WHAT YOU ARE ASKED TO DO: Copy each line of the records below without changing anything.

• • •

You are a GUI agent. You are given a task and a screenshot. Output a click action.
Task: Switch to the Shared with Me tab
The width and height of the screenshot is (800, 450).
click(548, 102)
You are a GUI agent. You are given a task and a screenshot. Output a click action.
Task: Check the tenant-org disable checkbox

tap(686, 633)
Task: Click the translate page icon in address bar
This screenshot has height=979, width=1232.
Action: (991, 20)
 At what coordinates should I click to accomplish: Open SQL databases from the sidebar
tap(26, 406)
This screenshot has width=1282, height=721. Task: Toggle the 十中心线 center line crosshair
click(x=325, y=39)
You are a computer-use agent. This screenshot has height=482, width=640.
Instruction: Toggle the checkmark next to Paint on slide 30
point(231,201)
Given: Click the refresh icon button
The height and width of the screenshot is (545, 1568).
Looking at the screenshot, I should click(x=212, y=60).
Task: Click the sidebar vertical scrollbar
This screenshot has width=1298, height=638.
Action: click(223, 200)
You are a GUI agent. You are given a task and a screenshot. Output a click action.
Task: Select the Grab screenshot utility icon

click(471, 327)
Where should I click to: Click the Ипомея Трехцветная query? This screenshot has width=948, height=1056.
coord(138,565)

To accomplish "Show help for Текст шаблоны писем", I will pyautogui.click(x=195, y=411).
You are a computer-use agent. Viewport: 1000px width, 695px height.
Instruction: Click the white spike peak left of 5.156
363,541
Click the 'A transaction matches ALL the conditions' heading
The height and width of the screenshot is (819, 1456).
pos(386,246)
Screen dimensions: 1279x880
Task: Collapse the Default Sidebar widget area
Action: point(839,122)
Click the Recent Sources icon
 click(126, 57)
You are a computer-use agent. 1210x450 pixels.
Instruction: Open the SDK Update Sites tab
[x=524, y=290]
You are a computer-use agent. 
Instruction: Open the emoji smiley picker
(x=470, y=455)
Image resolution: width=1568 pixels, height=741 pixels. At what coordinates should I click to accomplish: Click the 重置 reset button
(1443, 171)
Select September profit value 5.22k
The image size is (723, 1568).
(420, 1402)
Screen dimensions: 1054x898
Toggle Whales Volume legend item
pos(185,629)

• • •

FULL SOLUTION:
You are a GUI agent. You are given a task and a screenshot. Output a click action.
Task: Switch to the Shared with Me tab
The width and height of the screenshot is (800, 450).
click(548, 102)
You are a GUI agent. You are given a task and a screenshot. Output a click action.
Task: Check the tenant-org disable checkbox

tap(686, 633)
Task: Click the translate page icon in address bar
This screenshot has height=979, width=1232.
Action: (991, 20)
 At what coordinates should I click to accomplish: Open SQL databases from the sidebar
tap(26, 406)
This screenshot has width=1282, height=721. Task: Toggle the 十中心线 center line crosshair
click(x=325, y=39)
You are a computer-use agent. This screenshot has height=482, width=640.
Instruction: Toggle the checkmark next to Paint on slide 30
point(231,201)
Given: Click the refresh icon button
The height and width of the screenshot is (545, 1568).
Looking at the screenshot, I should click(x=212, y=60).
Task: Click the sidebar vertical scrollbar
This screenshot has width=1298, height=638.
Action: click(223, 200)
You are a GUI agent. You are given a task and a screenshot. Output a click action.
Task: Select the Grab screenshot utility icon

click(471, 327)
Where should I click to: Click the Ипомея Трехцветная query? This screenshot has width=948, height=1056.
coord(138,565)

To accomplish "Show help for Текст шаблоны писем", I will pyautogui.click(x=195, y=411).
You are a computer-use agent. Viewport: 1000px width, 695px height.
Instruction: Click the white spike peak left of 5.156
363,541
Click the 'A transaction matches ALL the conditions' heading
The height and width of the screenshot is (819, 1456).
pos(386,246)
Screen dimensions: 1279x880
Task: Collapse the Default Sidebar widget area
Action: point(839,122)
Click the Recent Sources icon
 click(126, 57)
You are a computer-use agent. 1210x450 pixels.
Instruction: Open the SDK Update Sites tab
[x=524, y=290]
You are a computer-use agent. 
Instruction: Open the emoji smiley picker
(x=470, y=455)
Image resolution: width=1568 pixels, height=741 pixels. At what coordinates should I click to accomplish: Click the 重置 reset button
(1443, 171)
Select September profit value 5.22k
The image size is (723, 1568).
(420, 1402)
Screen dimensions: 1054x898
Toggle Whales Volume legend item
pos(185,629)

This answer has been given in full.